Aşı karşıtlığı etkisinin yenidoğan taramalarını da etkilediğini ifade eden Prof. Dr. Çetinkaya, "Ülkemizdeki yıllık 1 milyon 300 bin yeni doğumun büyük çoğunluğunda, bebeklere Hepatit B aşısı ve K vitamini iğnesi yapılıyor ve topuk kanı taraması yapıldıktan sonra bebekler taburcu ediliyordu. Ama son 2-3 yıldır, özellikle ailelerin sosyal medya paylaşımları ve Kovid-19 dönemindeki aşı karşıtlığı düşüncelerinin de etkisiyle bu oranlarda azalma olduğunu, ailelerin matbu bazı dilekçelerle bizlere başvurduğunu görüyoruz. Örneğin İstanbul'da geçtiğimiz yıl 200 binin üzerinde doğum gerçekleşti, 1000'e yakın aile ne yazık ki topuk kanlarının alınmasını reddetmiş" dedi.
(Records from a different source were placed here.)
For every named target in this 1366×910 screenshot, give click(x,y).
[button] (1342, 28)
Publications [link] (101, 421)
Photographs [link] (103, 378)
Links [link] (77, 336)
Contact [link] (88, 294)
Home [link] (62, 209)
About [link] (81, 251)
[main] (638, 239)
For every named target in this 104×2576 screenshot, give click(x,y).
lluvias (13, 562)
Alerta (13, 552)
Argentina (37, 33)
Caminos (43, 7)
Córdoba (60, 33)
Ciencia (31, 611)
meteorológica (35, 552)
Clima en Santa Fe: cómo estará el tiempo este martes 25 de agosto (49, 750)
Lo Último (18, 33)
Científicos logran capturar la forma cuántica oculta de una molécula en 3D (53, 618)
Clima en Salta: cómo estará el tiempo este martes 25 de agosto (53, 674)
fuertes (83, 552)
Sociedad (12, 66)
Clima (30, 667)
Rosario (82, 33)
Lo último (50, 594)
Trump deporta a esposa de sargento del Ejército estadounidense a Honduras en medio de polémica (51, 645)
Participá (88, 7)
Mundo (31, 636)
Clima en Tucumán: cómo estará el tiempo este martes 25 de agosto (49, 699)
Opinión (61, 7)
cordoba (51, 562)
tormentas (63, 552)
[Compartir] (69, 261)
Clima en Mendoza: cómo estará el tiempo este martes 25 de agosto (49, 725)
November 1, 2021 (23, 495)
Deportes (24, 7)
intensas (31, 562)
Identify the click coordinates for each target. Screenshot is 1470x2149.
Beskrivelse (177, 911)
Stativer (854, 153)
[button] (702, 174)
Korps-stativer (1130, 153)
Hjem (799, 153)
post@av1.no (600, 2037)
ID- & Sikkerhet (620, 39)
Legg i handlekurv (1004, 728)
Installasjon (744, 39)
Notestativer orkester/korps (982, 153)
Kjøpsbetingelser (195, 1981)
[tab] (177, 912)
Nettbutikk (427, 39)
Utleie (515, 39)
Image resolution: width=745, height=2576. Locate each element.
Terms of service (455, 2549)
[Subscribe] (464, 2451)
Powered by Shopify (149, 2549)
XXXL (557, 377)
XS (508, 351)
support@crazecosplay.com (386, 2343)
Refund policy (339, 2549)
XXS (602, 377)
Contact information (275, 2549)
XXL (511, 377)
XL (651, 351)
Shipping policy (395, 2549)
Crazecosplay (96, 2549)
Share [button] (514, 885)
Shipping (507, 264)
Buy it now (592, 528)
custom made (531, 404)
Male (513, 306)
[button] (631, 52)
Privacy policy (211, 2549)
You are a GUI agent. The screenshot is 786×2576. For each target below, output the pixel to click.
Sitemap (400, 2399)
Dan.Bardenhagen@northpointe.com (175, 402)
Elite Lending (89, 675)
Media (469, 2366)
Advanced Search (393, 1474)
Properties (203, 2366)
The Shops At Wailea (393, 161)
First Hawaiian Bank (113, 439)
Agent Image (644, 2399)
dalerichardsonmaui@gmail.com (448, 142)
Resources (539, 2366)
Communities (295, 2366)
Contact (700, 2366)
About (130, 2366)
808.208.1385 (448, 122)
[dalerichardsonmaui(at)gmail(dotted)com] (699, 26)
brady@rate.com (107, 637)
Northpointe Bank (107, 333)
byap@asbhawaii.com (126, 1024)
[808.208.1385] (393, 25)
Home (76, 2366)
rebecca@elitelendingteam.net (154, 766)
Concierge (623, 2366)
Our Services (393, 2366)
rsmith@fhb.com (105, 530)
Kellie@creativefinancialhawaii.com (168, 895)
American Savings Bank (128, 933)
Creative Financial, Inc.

DİLEKÇELERDE ÇILGINCA TALEPLER VAR
Ailelerin belirli avukatlar tarafından hazırlanmış metinlerle hastanelere başvurduğuna dikkat çeken Prof. Dr. Çetinkaya, "Bu metinlerde genel olarak bebeğin doğum şekli, doğum sırasında hiçbir müdahale uygulanmaması, (doğumdan hemen sonra) canlandırma işlemi gerekecek olsa bile ailenin bilgisi ve onayı olmadan yapılmaması, bebeğe K vitamini iğnesi ile Hepatit B aşısı yapılması ve topuk kanlarının alınmaması gibi maddeler var. Aslında (doğumdan hemen sonraki) o bir dakikalık, bizim 'altın dakika' dediğimiz esnada canlandırma işlemine başlamazsak bebeği kaybedebiliyoruz" dedi.
DOĞUMDAN HEMEN SONRA 9 HASTALIĞA KARŞI TARAMA
Yenidoğan taramalarının asıl amacının, erken dönemde bulgu vermeyen, ileride
ortaya çıktığı zaman ise kalıcı beyin hasarına ve organ bozukluklarına yol açabilecek
hastalıkların önceden tespiti olduğunu belirten Prof. Dr. Çetinkaya, şu bilgileri
verdi: "Aslında bu bir koruyucu sağlık hizmetidir.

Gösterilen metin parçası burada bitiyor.